Detailed Examples table

The Detailed Examples table has detailed examples of Stitch results. Use these examples to help identify which features lead to scores with the biggest effect on Stitch results, including how they associate with various combinations of fields that contain PII data.

The Detailed Examples table is automatically added to the Stitch QA database as a SQL table when it is generated using the “Stitch QA” database template.

Use with Stitch QA

Use the Detailed Examples table as part of the Stitch QA process to return a detailed set of examples that show you what is in your customer 360 database. Use this data to identify which types of features lead to scores with the largest effect on overall Stitch results, including how those features are associated with various combinations of fields that contain profile (PII) data.

Configure query

The Detailed Examples query should be configured to match the fields that are in your tenant. Open this table in the Database Editor in edit mode and make the following updates:

  1. Uncomment rows of matching a/b pairs or add new rows so that the uncommented rows match your tenant.

  2. Adjust case count and score count limits, if necessary.

  3. Add customer keys (ck) if they are available (and update this query if customer keys are added).

  4. Uncomment rows for the bad-values blocklist after it is enabled for your tenant.

Column reference

The Detailed Examples table contains the following columns, as its starting point.
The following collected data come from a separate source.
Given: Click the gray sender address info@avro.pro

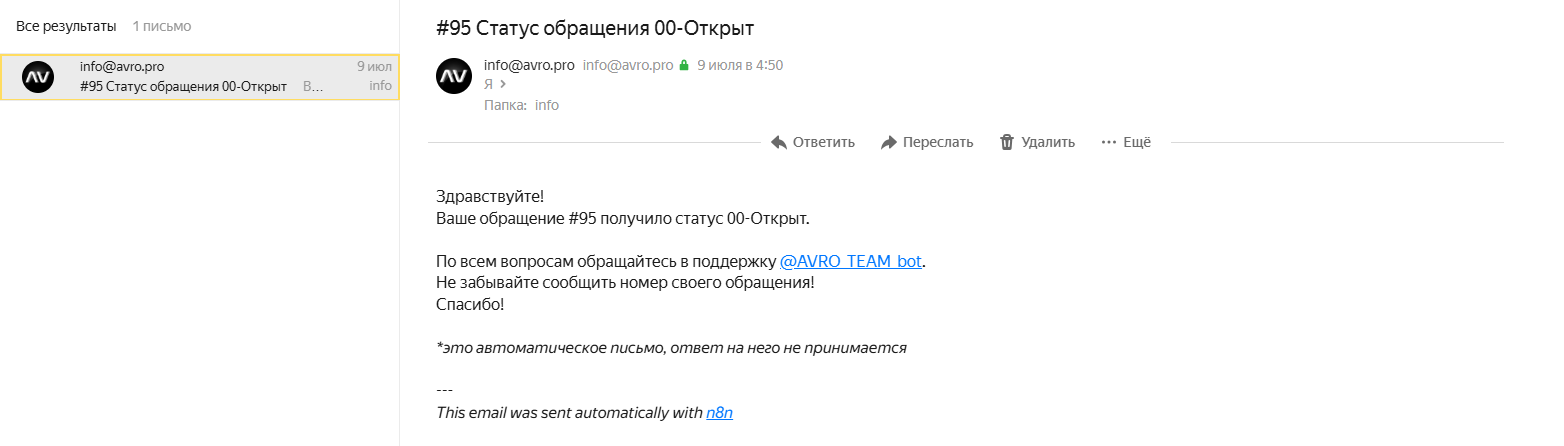Looking at the screenshot, I should pyautogui.click(x=628, y=65).
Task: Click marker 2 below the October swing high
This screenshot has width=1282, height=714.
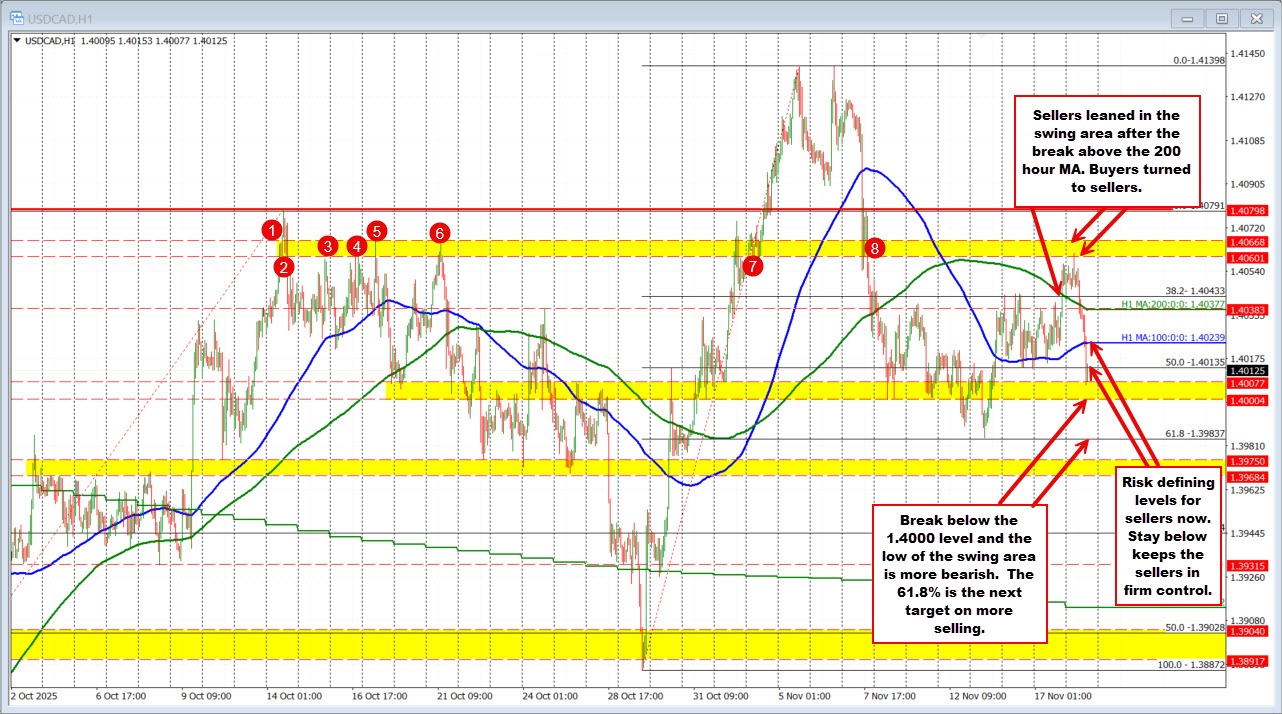Action: coord(283,266)
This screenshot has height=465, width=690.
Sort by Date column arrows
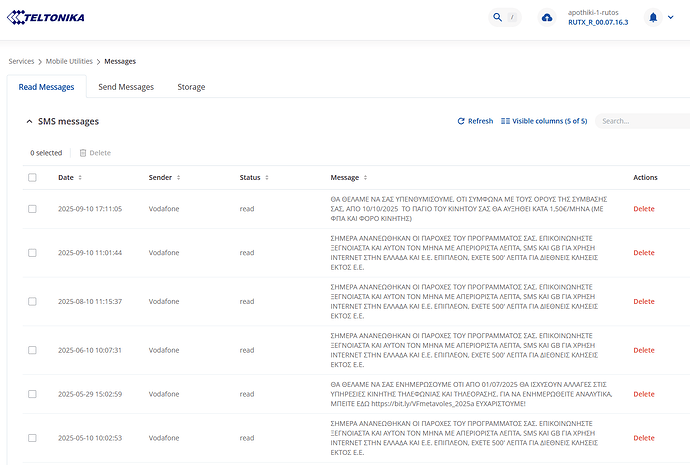coord(80,178)
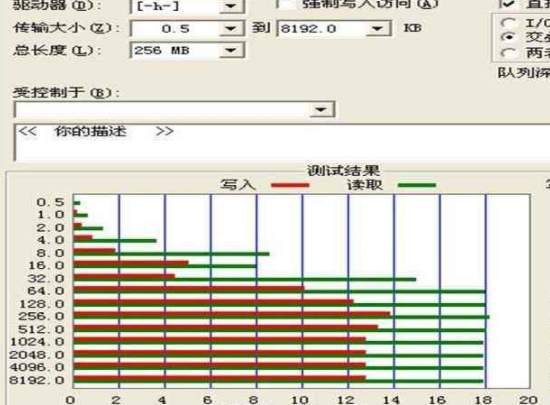The image size is (550, 405).
Task: Click the 测试结果 chart title
Action: coord(343,171)
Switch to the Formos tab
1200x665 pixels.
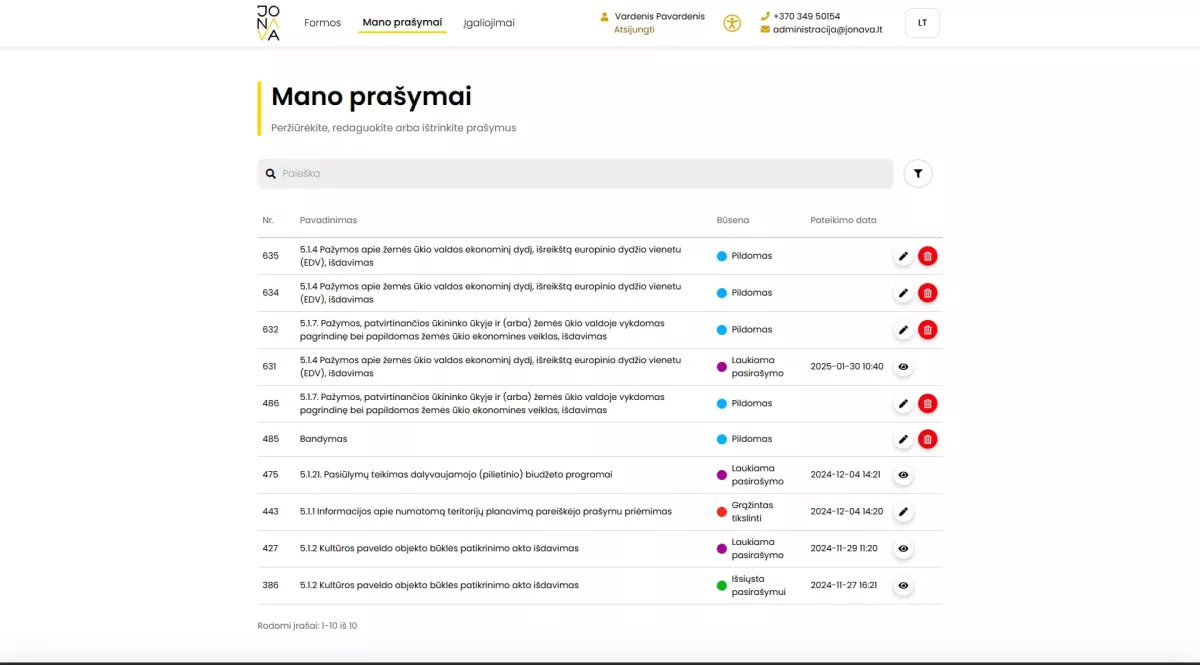(x=322, y=22)
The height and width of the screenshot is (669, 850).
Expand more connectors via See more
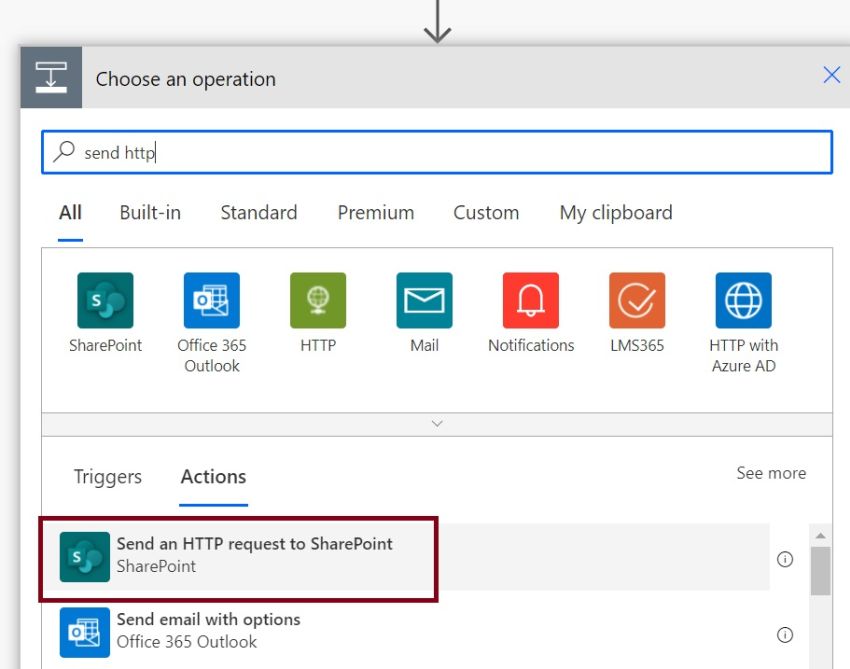pyautogui.click(x=771, y=473)
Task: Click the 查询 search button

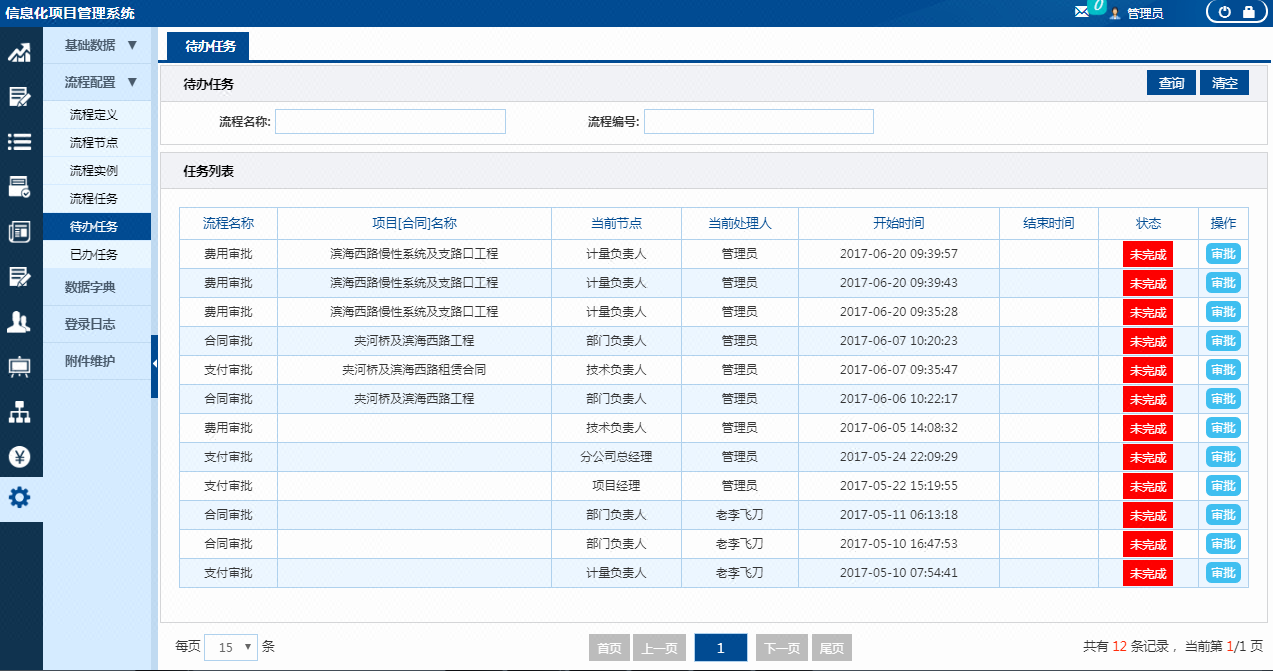Action: (1170, 82)
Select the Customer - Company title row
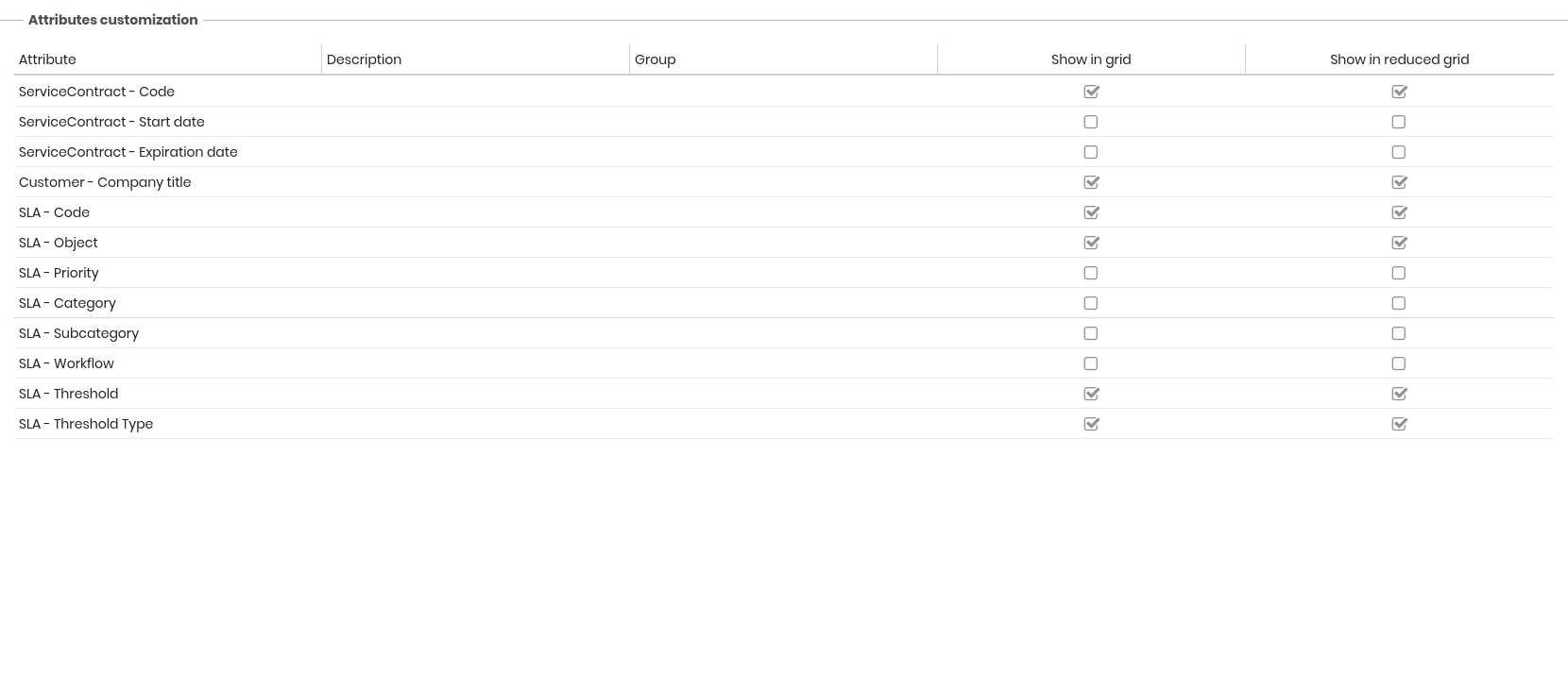 point(105,182)
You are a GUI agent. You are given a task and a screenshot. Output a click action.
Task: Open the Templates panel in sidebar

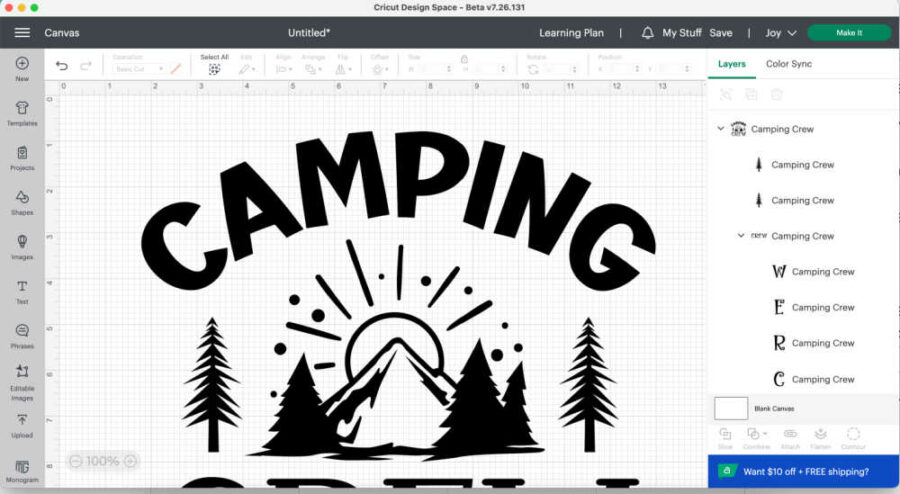22,108
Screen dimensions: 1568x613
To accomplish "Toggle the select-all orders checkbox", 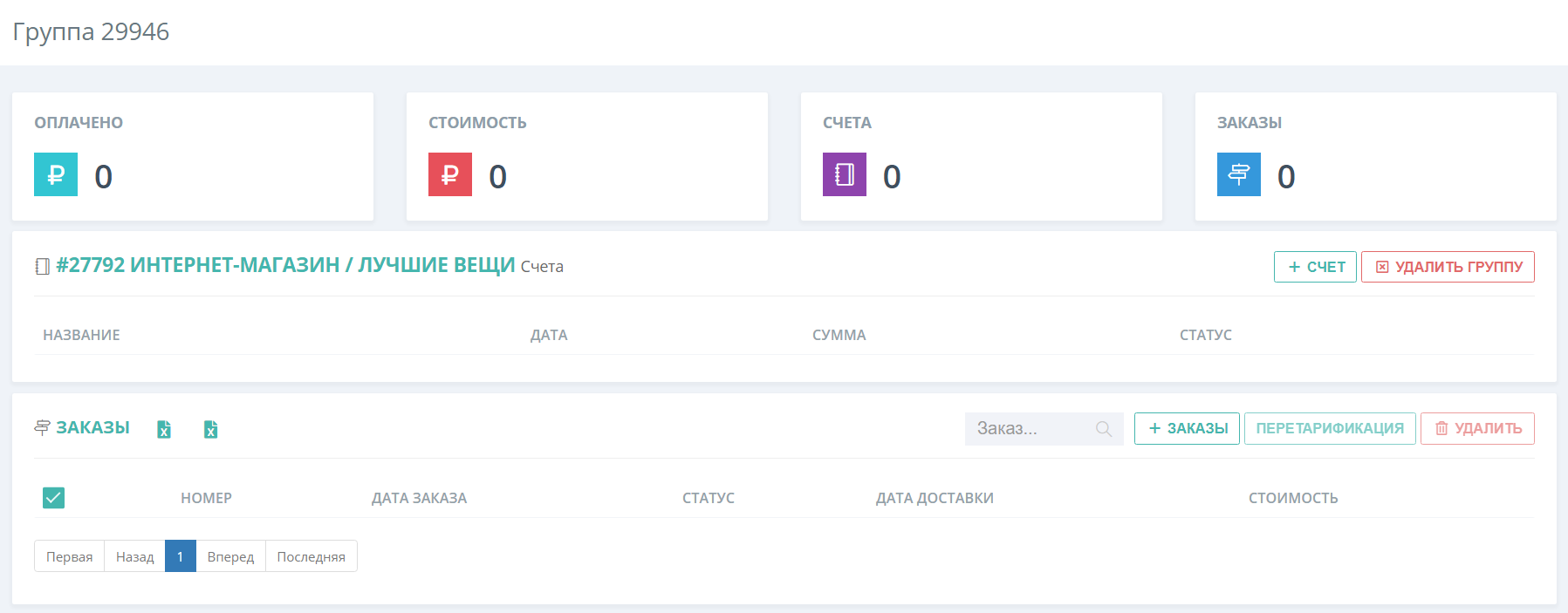I will click(x=53, y=498).
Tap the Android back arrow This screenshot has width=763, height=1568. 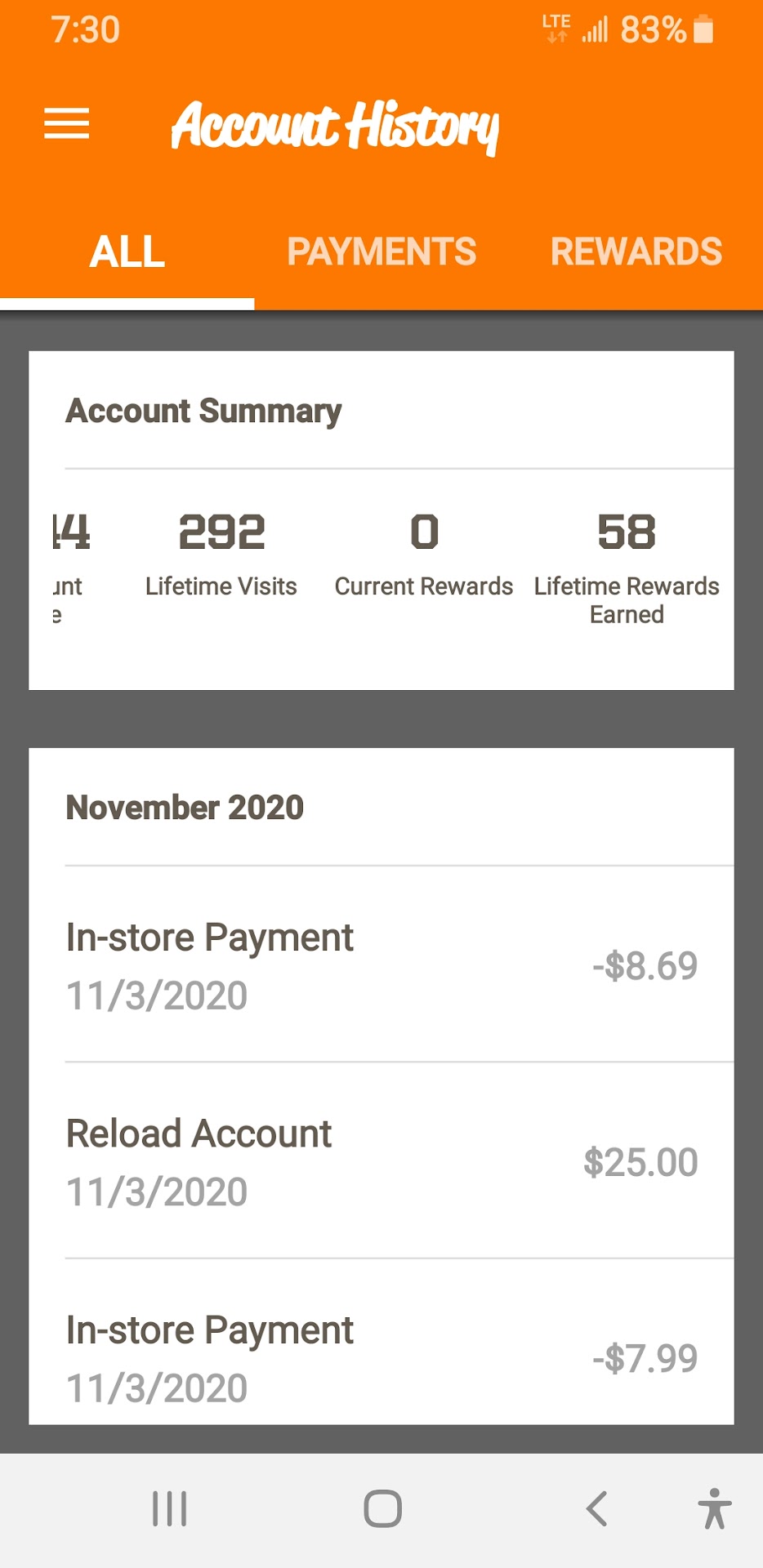point(597,1508)
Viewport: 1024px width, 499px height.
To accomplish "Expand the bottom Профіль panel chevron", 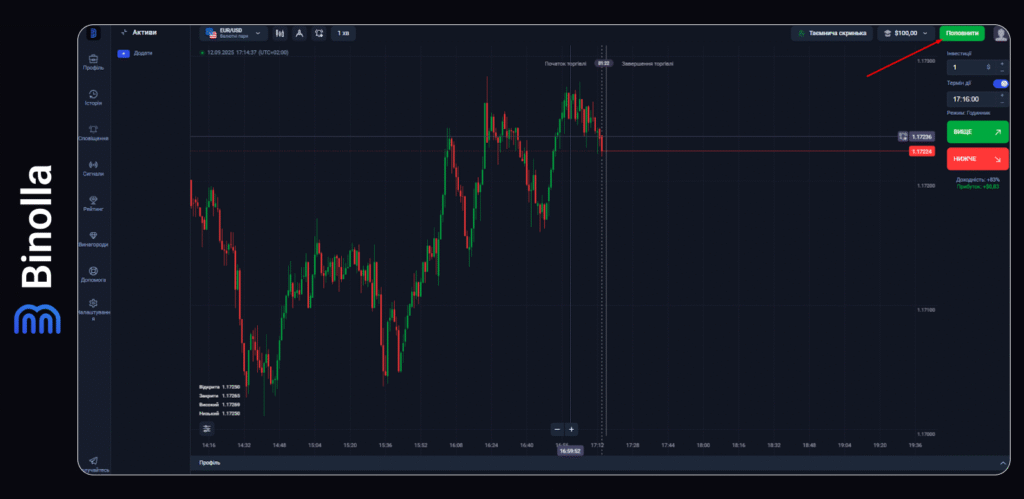I will pos(1003,463).
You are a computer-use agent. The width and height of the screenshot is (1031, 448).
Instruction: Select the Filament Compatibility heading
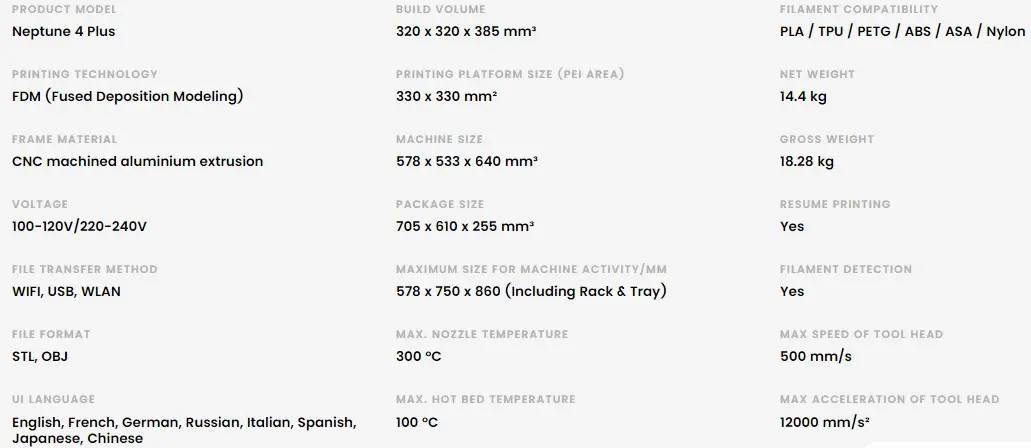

This table is typically updated to add more pairs, enable use for blocklisted values, and to support additional tenant-specific use cases.

Column name

Data type

Description

Amperity ID

String

The unique identifier assigned to clusters of customer profiles that all represent the same individual. The Amperity ID does not replace primary, foreign, or other unique customer keys, but exists alongside them within unified profiles.

Note

The Amperity ID is a universally unique identifier (UUID) that is 36 characters spread across five groups separated by hyphens: 8-4-4-4-12.

For example:

123e4567-e89b-12d3-a456-426614174000

Address A

Address B

String

The address connected with the location of a customer, such as “123 Main Street”.

Birthdate A

Birthdate B

String

The date of birth connected with a customer.

Case Count

String

City A

City B

String

The city connected with the location of a customer.

Country A

Country B

String

The country connected with the location of a customer.

Datasource A

Datasource B

String

The name of the data source from which this customer profile originated.

Tip

The combination of PK and Datasource uniquely identifies a row in the Unified Coalesced table, which correlates to a single row in a domain table.

Email A

Email B

String

The email address connected with a customer. A customer may have more than one email address.

Given Name A

Given Name B

String

The first name connected with a customer.

Match Category

String

A match category is a classifier that applies to an individual record-pair within a cluster of record-pairs. The match category is the result of this classification.

Match Category

Description

Exact

Amperity has the highest confidence that these records represent the same person because all profile data exactly matches.

Excellent

Amperity has near perfect confidence that these records belong to the same person, despite select types of profile data not matching.

High

Using deductive reasoning, Amperity has high confidence that these records match, despite some profile data not matching.

Moderate

Amperity has moderate confidence that these records match, due to weak or fuzzy matches between unique customer attributes, such as email, phone, or address.

Weak

Amperity lacks confidence, but if asked to guess, Amperity would assert these records do belong to the same individual, because they match on non-unique customer attributes, such as name, state, zip code.

Non-match

Amperity has high confidence that these records do NOT match, because core profile data is in conflict.

Also in: Unified Scores

Phone A

Phone B

String

The phone number connected with a customer. A customer may have more than one phone number.

PK A

PK B

String

The combination of data source and primary key allows Amperity to uniquely identify every row in every data table across the entirety of customer data input to Amperity.

Tip

The combination of PK and Datasource uniquely identifies a row in the Unified Coalesced table, which correlates to a single row in a domain table.

Postal A

Postal B

String

The zip code or postal code connected with the location of a customer.

Score

Float

A score has a value from “0.0” to “5.0” that represents the combined score assigned to the record pair by Stitch. A score has two parts: the score is on the left side and the score’s strength is on the right.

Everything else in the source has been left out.